Court documents provided to Reuters showed that Alejandrina Gisselle Guzman-Salazar was detained on Friday at the San Ysidro port of entry after border patrol officers discovered she was using a counterfeit visa and a false name in an attempt to cross the border on foot from Tijuana, Mexico.

Guzman-Salazar told border patrol officers at the crossing she was the daughter of the leader of the notorious Sinaloa drug cartel, an unnamed high-ranking U.S. law enforcement official told the Los Angeles Times.

Reuters could not immediately confirm her familial ties to Guzman. Officials at the U.S. Attorney's office in San Diego declined to say if Guzman-Salazar was the daughter of the drug kingpin, nor would a spokesman with the U.S. Customs and Border Protection office in San Diego.

Court records show Guzman-Salazar told border patrol officers she was attempting to enter the United States to give birth to her child in Los Angeles.

Drug kingpin Guzman was born in La Tuna, a village in the Sierra Madre mountains in western Sinaloa state, and was tutored in the drug business by Miguel Angel Felix Gallardo, who pioneered cocaine smuggling routes into the United States.

In 1993, police arrested Guzman in Guatemala and extradited him to Mexico, where he was locked up in a top security jail.

But in 2001, Guzman famously broke out of jail, smuggled out in a laundry cart after he bribed his guards.
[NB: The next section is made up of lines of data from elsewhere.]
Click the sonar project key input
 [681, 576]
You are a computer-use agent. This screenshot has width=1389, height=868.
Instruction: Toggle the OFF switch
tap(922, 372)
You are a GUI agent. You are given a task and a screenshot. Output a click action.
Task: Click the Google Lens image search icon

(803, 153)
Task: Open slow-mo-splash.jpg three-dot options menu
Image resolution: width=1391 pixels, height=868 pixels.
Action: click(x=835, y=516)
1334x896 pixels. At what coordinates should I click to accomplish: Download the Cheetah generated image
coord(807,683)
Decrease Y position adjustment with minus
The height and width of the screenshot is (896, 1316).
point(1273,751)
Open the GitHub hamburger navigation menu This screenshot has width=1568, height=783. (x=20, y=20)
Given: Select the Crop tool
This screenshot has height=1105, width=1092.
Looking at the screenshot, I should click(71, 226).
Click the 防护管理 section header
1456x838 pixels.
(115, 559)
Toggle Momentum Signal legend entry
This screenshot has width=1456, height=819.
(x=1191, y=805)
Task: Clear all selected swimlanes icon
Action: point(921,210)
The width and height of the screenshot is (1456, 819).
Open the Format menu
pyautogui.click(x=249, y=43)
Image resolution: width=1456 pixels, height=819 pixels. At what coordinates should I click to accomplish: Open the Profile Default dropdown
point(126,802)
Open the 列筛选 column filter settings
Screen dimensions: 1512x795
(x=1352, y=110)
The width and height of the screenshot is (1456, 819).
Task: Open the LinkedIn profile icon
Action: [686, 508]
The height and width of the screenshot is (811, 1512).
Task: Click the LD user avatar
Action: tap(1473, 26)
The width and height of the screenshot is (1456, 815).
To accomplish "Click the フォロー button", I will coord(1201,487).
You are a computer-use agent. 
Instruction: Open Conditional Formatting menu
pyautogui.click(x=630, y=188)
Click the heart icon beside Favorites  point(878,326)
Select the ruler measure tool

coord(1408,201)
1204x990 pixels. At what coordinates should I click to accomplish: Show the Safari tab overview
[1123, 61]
He went on to rebuild the Sinaloa cartel into one of the biggest trafficking empires in history.


The U.S. business magazine Forbes has valued Guzman's wealth at $1 billion although other investigators say it is impossible to know exactly how much he has really made.

The U.S. government has offered a $5 million reward for Guzman's capture.

In 2007, Guzman married an 18-year-old beauty queen in a village in Durango state in an ostentatious ceremony. Guzman's bride gave birth to twins in a Los Angeles hospital in 2011.

In June, Mexican authorities paraded Guzman's son, Jesus Alfredo Guzman or "The Fat One," in front of the media. A few days later, in a humiliating about-turn, they admitted the captive was not Guzman's son, but rather a car salesman.

In the last few months, the U.S. Treasury has started freezing the U.S. assets of Guzman's crime associates and even his second wife, Griselda Lopez.

Two of Guzman's sons, Ivan Archivaldo Guzman Salazar and Ovidio Guzman Lopez, have been singled out by the U.S. Treasury's Office of Foreign Assets Control as members of the Sinaloa Cartel.

Mexico's attorney general's office said Guzman-Salazar, a citizen of Mexico, was not wanted for any crimes in Mexico. According to the Los Angeles Times, she is the daughter of Maria Alejandrina Salazar Hernandez, Guzman's first wife.

She was planning to meet up with the father of her child in Los Angeles, where he resides, according to the official quoted in the newspaper, who added that she does not appear to be a major player in her father's crime syndicate.

Guzman-Salazar appeared in court on Monday for an initial appearance, according to a court record summary provided by the U.S. Attorney's office. She is next due in court on October 25.

Her lawyers, Guadalupe Valencia and Jan Ronis, did not immediately respond to requests for comment.